DNA from fecal samples were extracted using a QIAamp Fast DNA Stool Mini Kit (Qiagen Cat# 51604) following the manufacturer’s instructions. Amplicon sequencing of the 16S rDNA V3-V4 region of bacterial communities was performed as previously described,⁵⁶ utilizing 2x250bp paired-end Illumina MiSeq chemistry (Genewiz; Leipzig, Germany). Raw sequencing reads were processed using an in-house 16S rRNA processing pipeline, employing USEARCH (64 bit; v 8.1). Briefly, paired-end reads were merged and filtered using a < 0.5 expected error rate per nucleotide and total length. Reads were dereplicated, and singletons removed, following the trimming of the forward and reverse primers (“-stripleft 17” and “-stripright 21”, respectively). Operational taxonomic units (OTUs) were clustered at 97% identity, and reference-based chimera removal was performed using UCHIME. OTUs were assigned taxonomic information by aligning reads to the RDP Gold database using the RDP Classifier (v 2.12).

The 16S rRNA reads assigned taxonomic information was converted into a count matrix and imported into R Studio (v 3.6.1).

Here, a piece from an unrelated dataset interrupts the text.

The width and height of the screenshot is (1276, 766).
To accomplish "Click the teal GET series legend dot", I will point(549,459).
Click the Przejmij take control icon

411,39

The 16S data was analyzed using the metadata accompanying the relevant mouse trials and the RT-qPCR. The 16S rRNA OTU reads aligned per OTU were converted into relative abundances using the “funrar” package.⁵⁷ Dataframes and matrices were manipulated as necessary using the “reshape2” package.⁵⁸ Publication quality images were generated using the “ggplot2” and “ggpubr” packages.^59,60 Boxplots represent the standard Tukey representation, with boxes representing the 25th, 50th (median) and 75th interquartile range (IQR) percentiles and the whiskers encompassing values within 1.5× the IQR. The specific values of each boxplot are overplotted as opaque gray circular points using the ggplot “geom_jitter” function, whereas boxplot outliers are represented as solid square points.

The alpha- and beta-diversity of the samples were calculated using the R packages “vegan” and “phyloseq”.^61,62 All alpha-diversity values presented use Simpson’s index, while beta-diversity separation was performed using Canberra distances with PCoA ordination. A color palette for the composition bar plots was obtained through the “pals” R package.⁶³ The log₂ fold change of epithelial and inflammatory biomarker genes, and 16S rRNA taxa, was performed using the “DESeq2” package after scaling values to integers.⁶⁴ Correlations between microbial taxa and epithelial and inflammatory biomarker genes were performed using base R’s “stats” package,⁶⁵ with plots generated using the “corrplot” package.⁶⁶ Individual images were manipulated into their final multipanel display using Inkscape (v 1.1.2).